One of the most ethnically and cultural stable countries is Switzerland. While it is, in fact, composed of three separate ethnicities, Swiss nationals – especially the majority German Swiss – have been careful about diluting Swiss culture and its careful ethnic balance.
In the past decade, however, this watchfulness has come under sustained attack. There is surely no doubt that Switzerland, as one of two remaining important Western republics, continues to offer a challenge to those who seek aggressive globalism.
Switzerland's carefully preserved culture and free-market virtues are ever a challenge to those who want to break down the borders of nation-states in order to create an evolving, expansive internationalism.
But now – finally – Switzerland has pushed back. Here's more from the article:
The deal on the free movement of people between Switzerland and the EU came into force in 2002 and is a key element of the first package of bilateral accords between the two parties. Under the deal, nationals of Switzerland and EU member states are entitled to choose their place of work and residence within the territories of the signatories.
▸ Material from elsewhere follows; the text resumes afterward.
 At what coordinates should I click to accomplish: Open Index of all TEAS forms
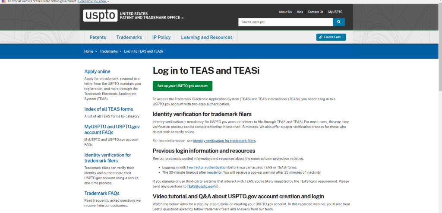tap(108, 109)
The Swiss electorate has voted three times so far on the free movement of people. In May 2000, it approved a first bilateral package and with it the free movement accord by a large majority. In 2005 and 2009, voters approved the extension of the treaty to new EU member countries, mostly in eastern Europe.
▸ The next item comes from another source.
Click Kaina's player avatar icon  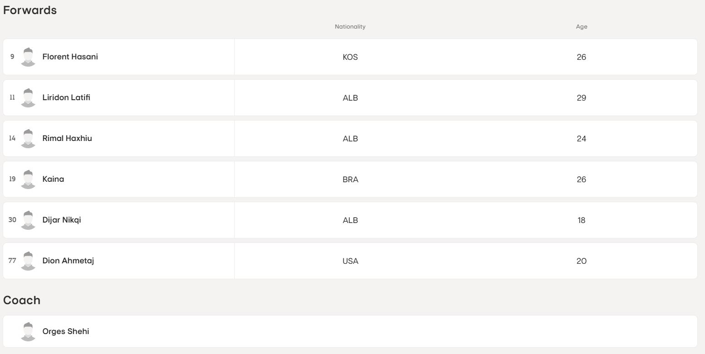click(x=28, y=179)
Votes are also due on the planned extension of the accord to the new EU member state Croatia. Justice Minister Simonetta Sommaruga described the outcome as "a pivotal decision with far-reaching consequences". "It reflects unease of population growth in recent years," she added.
The cabinet now must submit a proposal to parliament on how it can be implemented. The government will also start talks with relevant EU bodies and member states in order to discuss the next steps. There is a three-year time limit on such negotiations.
… The European Commission issued a statement expressing its "regret" that the vote had passed. "This goes against the principle of the free movement of people between the European Union and Switzerland. The Union will examine the implications of this initiative on Swiss-EU relations as a whole," ran the statement.
This last graf provides us with insights into the way that the EU in particular is continually discovering new "principles" that reinforce the goals of its elites. In this case, the goal is "free movement" of people, which when looked at dispassionately obviously has the effect of diluting the culture and population of the nation-state in question.
The pushback against such policies is inevitable, but given elite control of the mainstream media it is almost inevitably cast as racist. In fact, a monolithic culture cannot help but reject political realignment – which in some cases amounts to a bloodless invasion that permanently changes national characteristics.
This is happening throughout Europe now, as the globalists through the European Union seek to eviscerate cultures in order to ensure that there is no organized resistance to increased globalism. The same thing is occurring in the US where elite planners apparently have in mind merging the US, Mexico and Canada. "Immigration reform" is the preferred methodology of an evolving cultural dilution.
It is surely not racist for a culture to resist aggressive interference but just as surely votes such as the one in Switzerland will be portrayed that way. And no doubt, the Swiss may sometime soon face yet another vote in which they are instructed to vote the "right" way. Nonetheless, the inevitable pushback to these elite policies is growing not just in Switzerland but throughout Europe and in the US.
Such programs when carried out in secret are no doubt effective, as they were in the 20th century. But reorganizing vast populations in the 21st century under the merciless eye of the Internet is likely a good deal more difficult.